这个解释合情合理。世子目光转向沈昭:“尊夫人的脚伤,似乎不轻。”
沈昭低头:“旧伤未愈,前日又不慎扭到,让大人费心。”
“可需医治?苏姑娘带来的太医尚未离开。”
“多谢大人,已无大碍。”沈昭婉拒。她可不想让陈文士的人有机会号脉。
世子不再追问,指尖敲了敲桌上那张羊皮河道图的副本(原件已秘密收好):“依你之见,此事背后,所图为何?”
萧衍沉吟道:“青焰石可脆化岩基,配合雨季大水,足以让特定堤段溃决。若再佐以栽赃证据,便可一举扳倒负责此段河道的官员,清理异己,或掩盖更大贪弊。甚至……若溃口够大,下游数个州县将成汪洋,届时赈灾粮款、重建工程……其中利益,不可估量。”
书房内一片寂静,只有烛火噼啪。世子脸色深沉。他显然也想到了这一层。
“你二人,”良久,世子终于开口,“暂且留在驿馆。你,”他看向萧衍,“既通晓实务,又有武艺在身,明日随我巡视各险段,协助查勘。尊夫人有伤,便在此处安心休养,我会派人照应。”
这是要将他们置于眼皮底下,既是用其才,也是就近观察控制。
“谢大人。”萧衍与沈昭齐声道。计划初步成功,他们获得了相对安全的身份和活动空间。
退出书房时,在廊下恰遇苏落落带着陈文士和侍女经过。苏落落似乎刚从外面回来,披风上沾着些许水汽,面色比昨日更显倦怠苍白。
双方迎面相遇。
苏落落的目光轻轻扫过萧衍易容后平凡却挺拔的身形,在沈昭刻意低垂但难掩清丽轮廓的脸上停留了一瞬,最后与世子的视线对上,微微颔首致意。
世子拱手:“苏姑娘辛苦了。”
“世子殿下。”苏落落声音轻柔,“听闻堤防有异,落落心忧,特去附近庙宇为灾民祈福。望天公作美,洪水早退。”她说话时,几不可察地轻咳了一声。

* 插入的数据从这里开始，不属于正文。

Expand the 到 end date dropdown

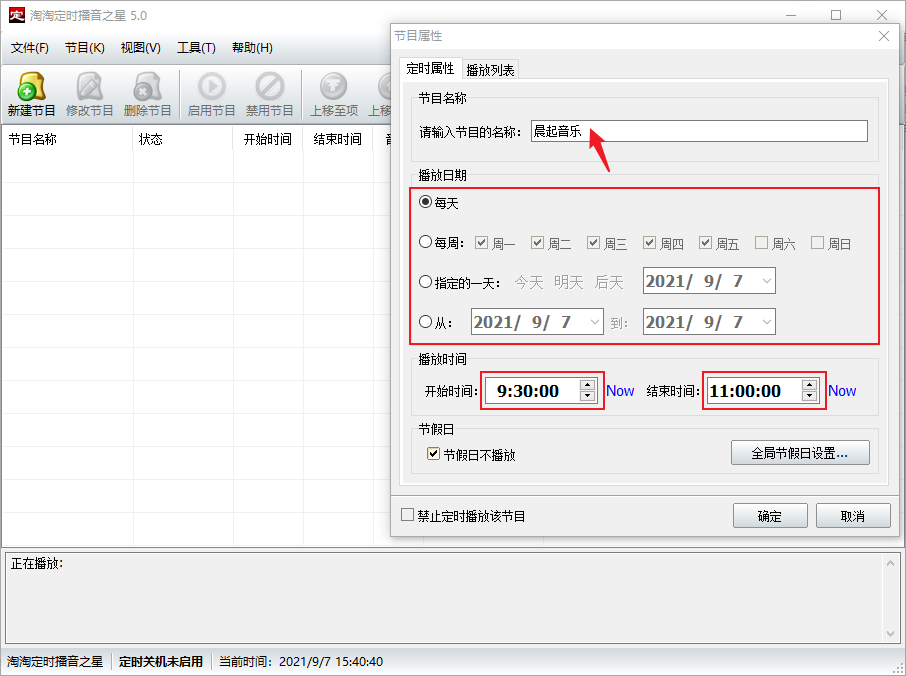click(x=766, y=322)
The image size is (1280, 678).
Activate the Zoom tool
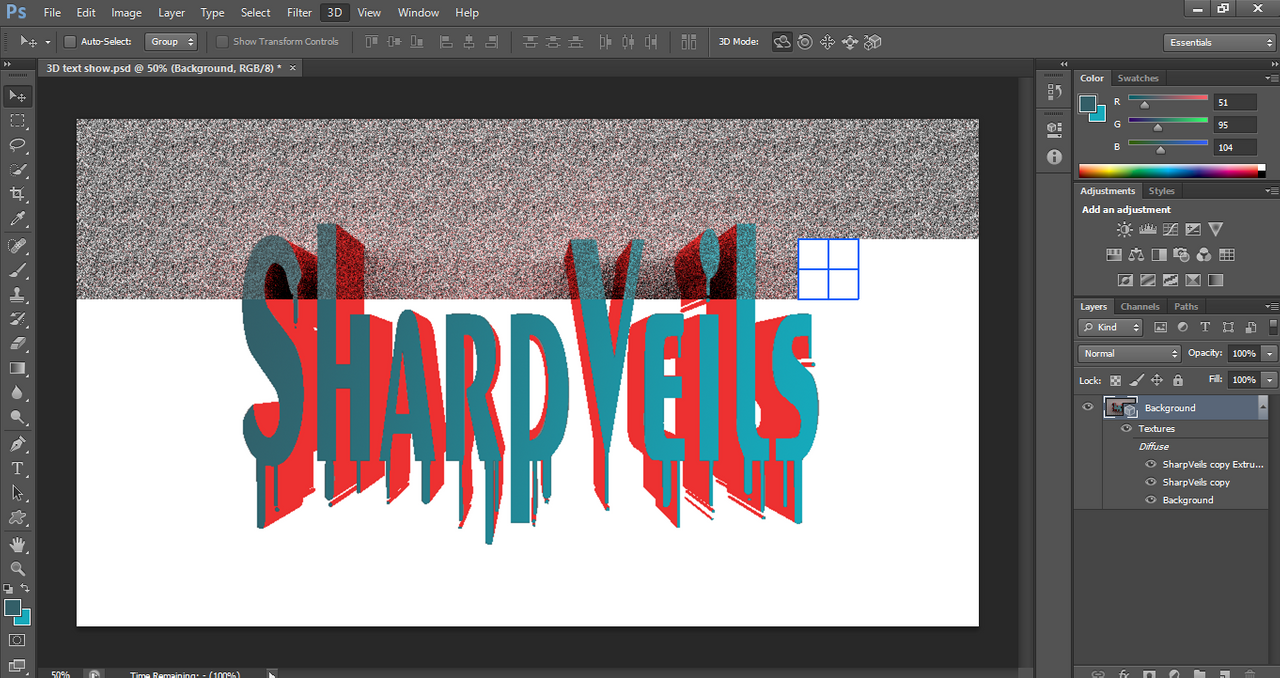(18, 568)
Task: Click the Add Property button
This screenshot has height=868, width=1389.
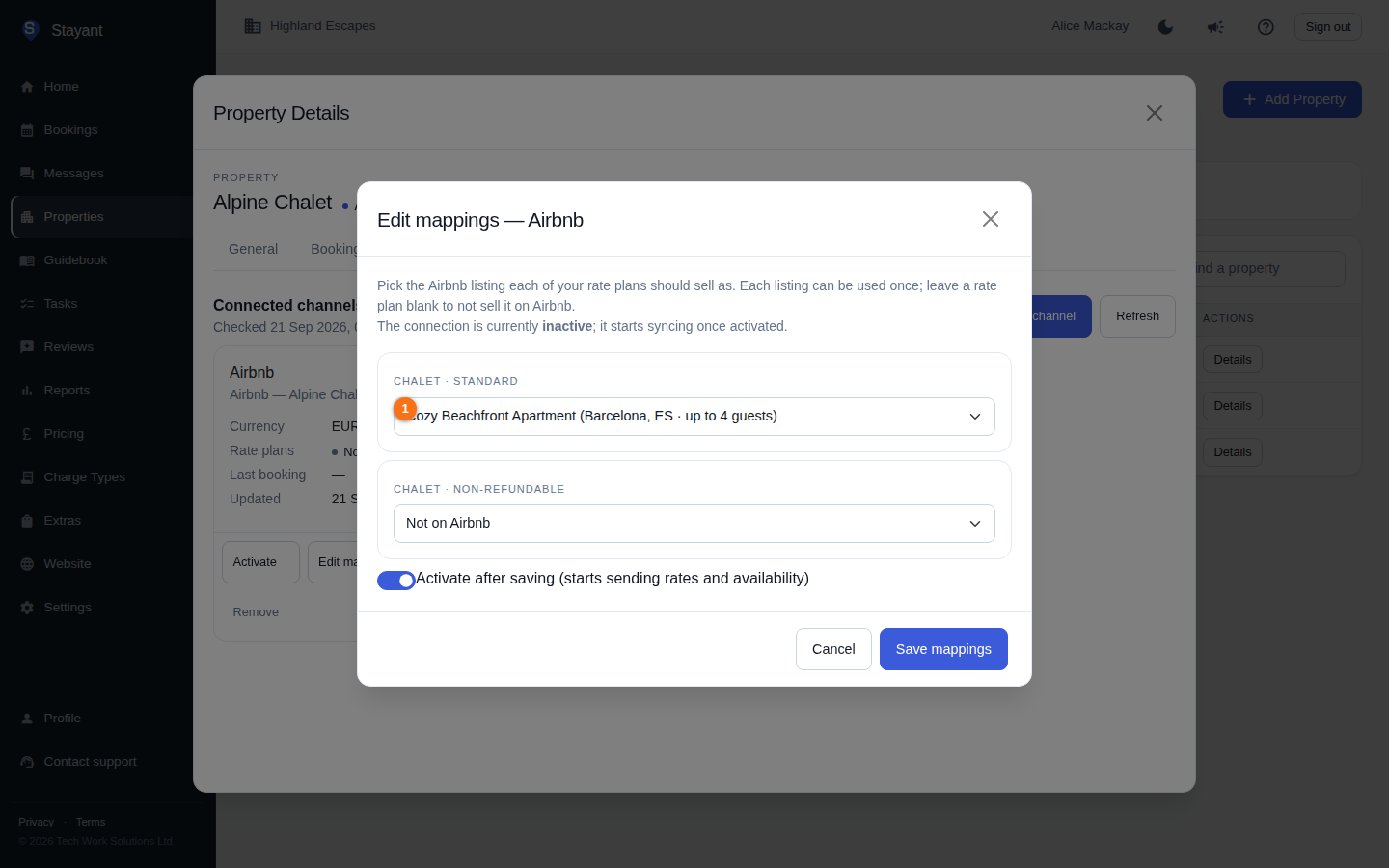Action: point(1293,99)
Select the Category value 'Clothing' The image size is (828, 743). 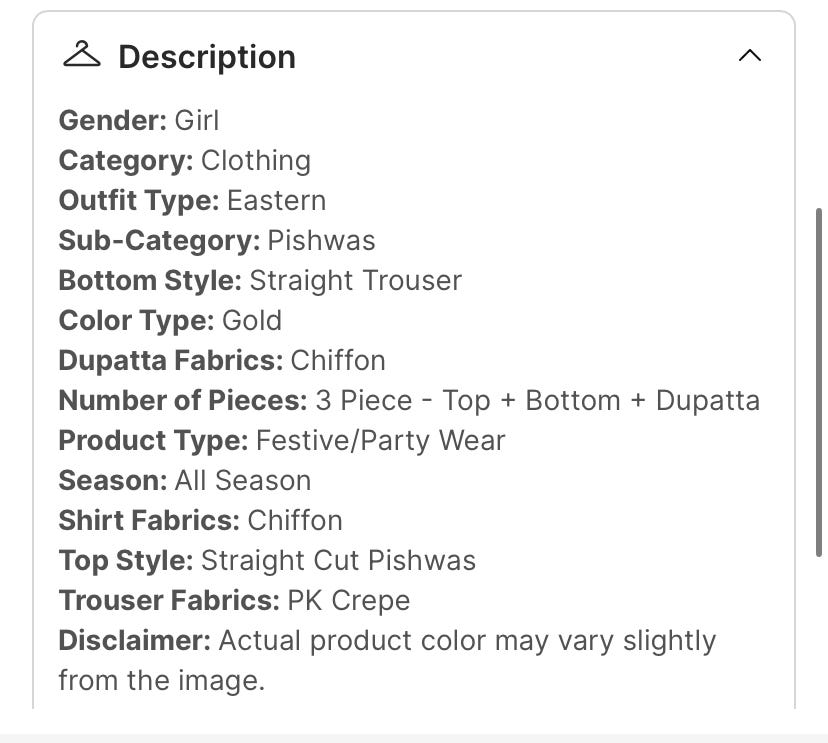(x=256, y=161)
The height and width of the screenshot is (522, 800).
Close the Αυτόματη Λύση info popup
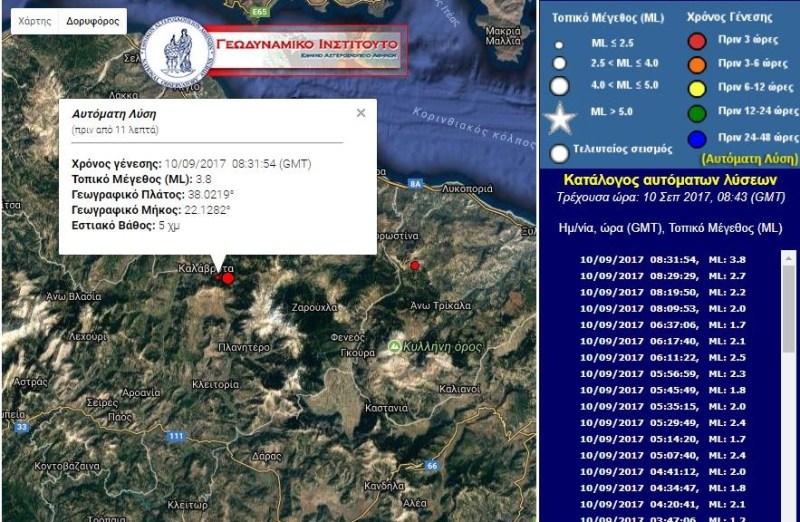point(360,113)
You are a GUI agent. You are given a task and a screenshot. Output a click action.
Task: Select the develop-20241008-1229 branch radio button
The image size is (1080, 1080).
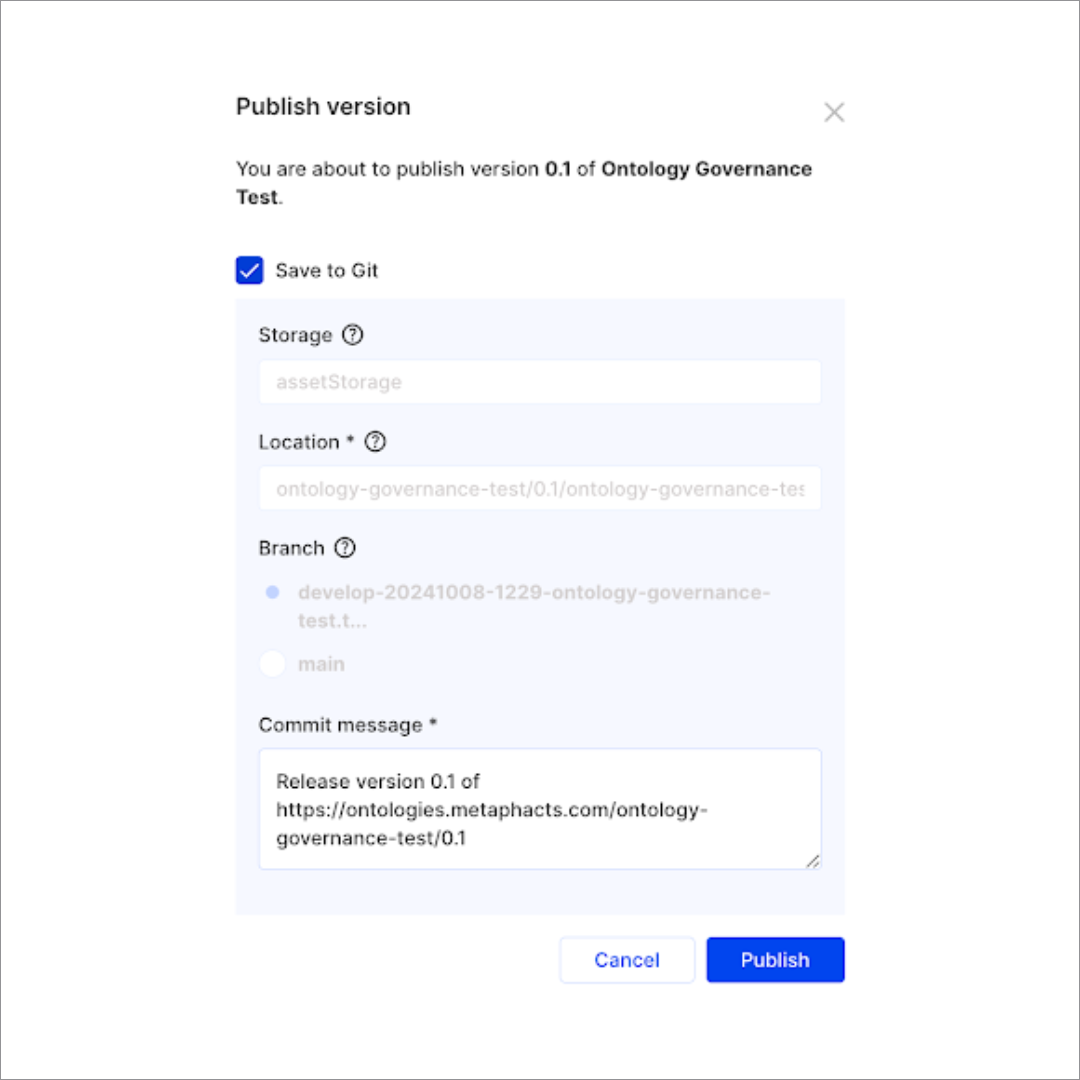pos(272,593)
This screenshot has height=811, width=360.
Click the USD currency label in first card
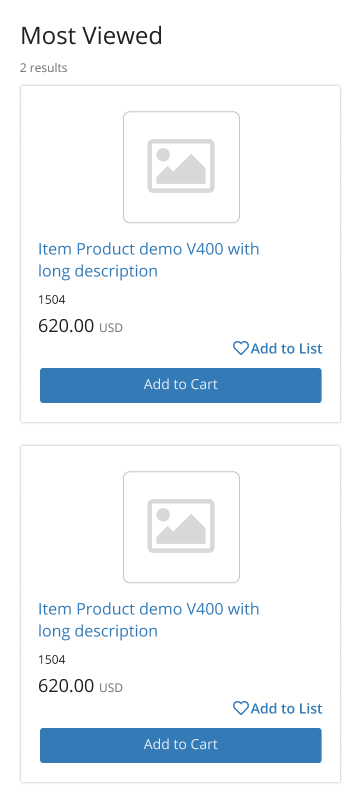click(111, 328)
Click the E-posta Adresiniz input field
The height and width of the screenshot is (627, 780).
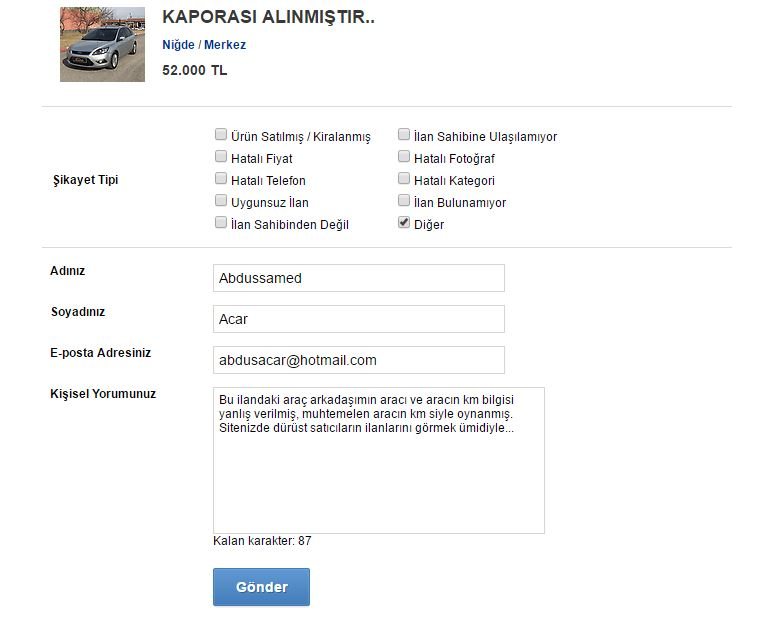pyautogui.click(x=359, y=360)
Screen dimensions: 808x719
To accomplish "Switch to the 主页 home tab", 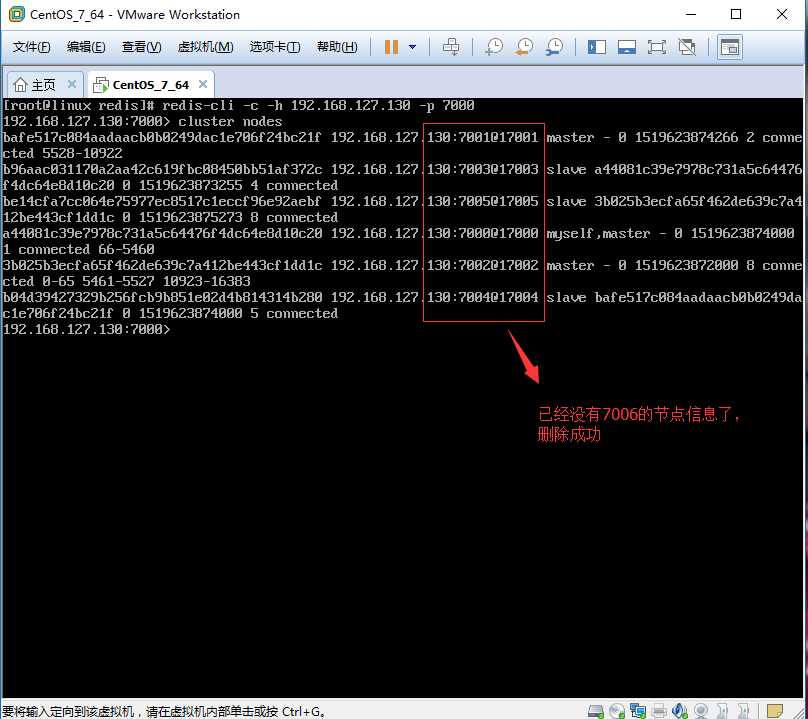I will click(x=44, y=85).
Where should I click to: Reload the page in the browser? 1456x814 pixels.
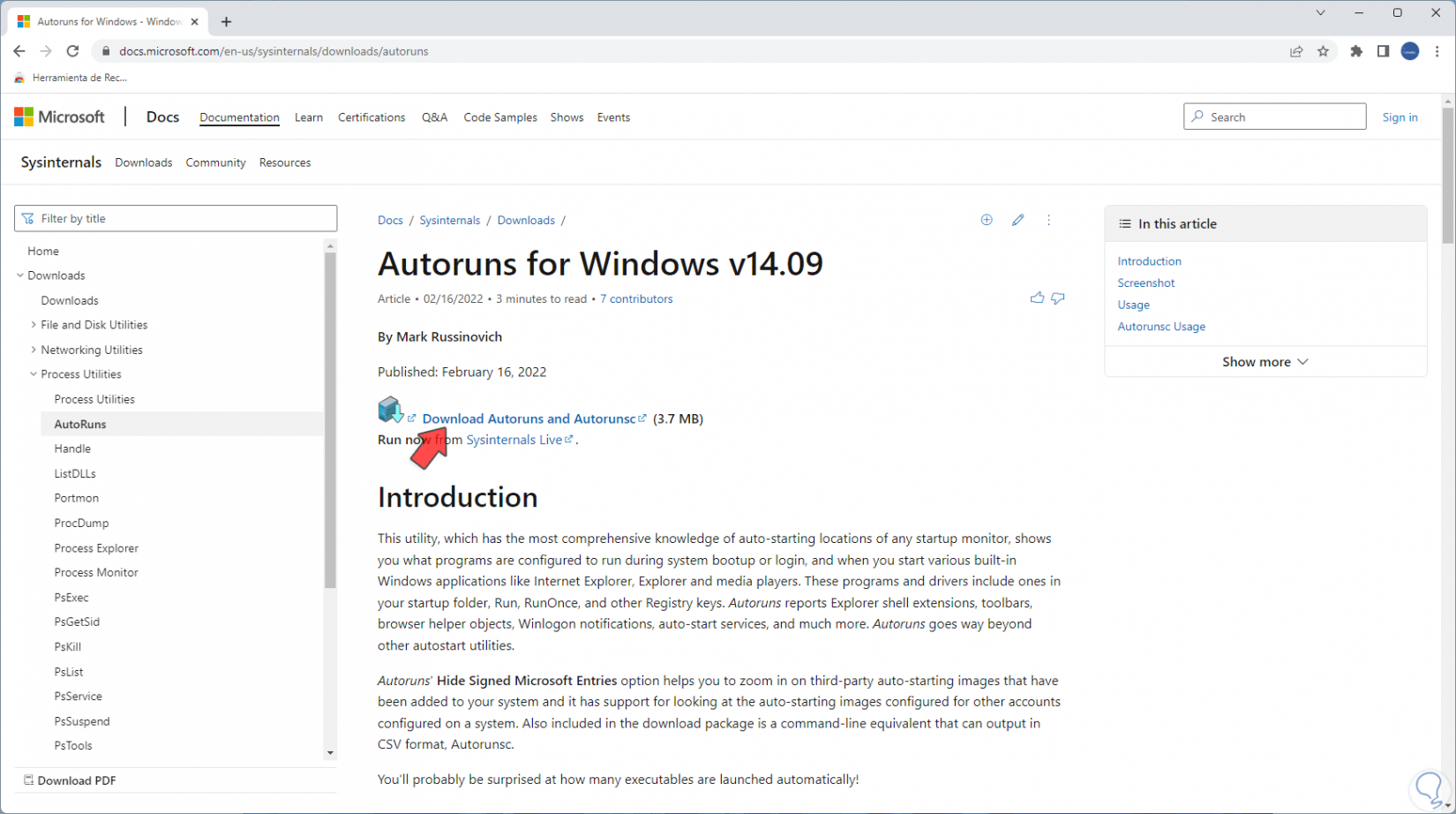[x=73, y=51]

陈文士立刻上前半步,关切道:“姑娘,此处风大,您该回帐休息了。”
苏落落点头,再次向世子微微一礼,便在侍女搀扶下离去。自始至终,她没有再看萧衍和沈昭一眼,仿佛他们只是两个无关紧要的下人。
但沈昭能感觉到,陈文士那看似平和的目光,在掠过她时,似乎有瞬间的凝滞。而萧衍,在苏落落经过时,身形几不可察地僵硬了一瞬。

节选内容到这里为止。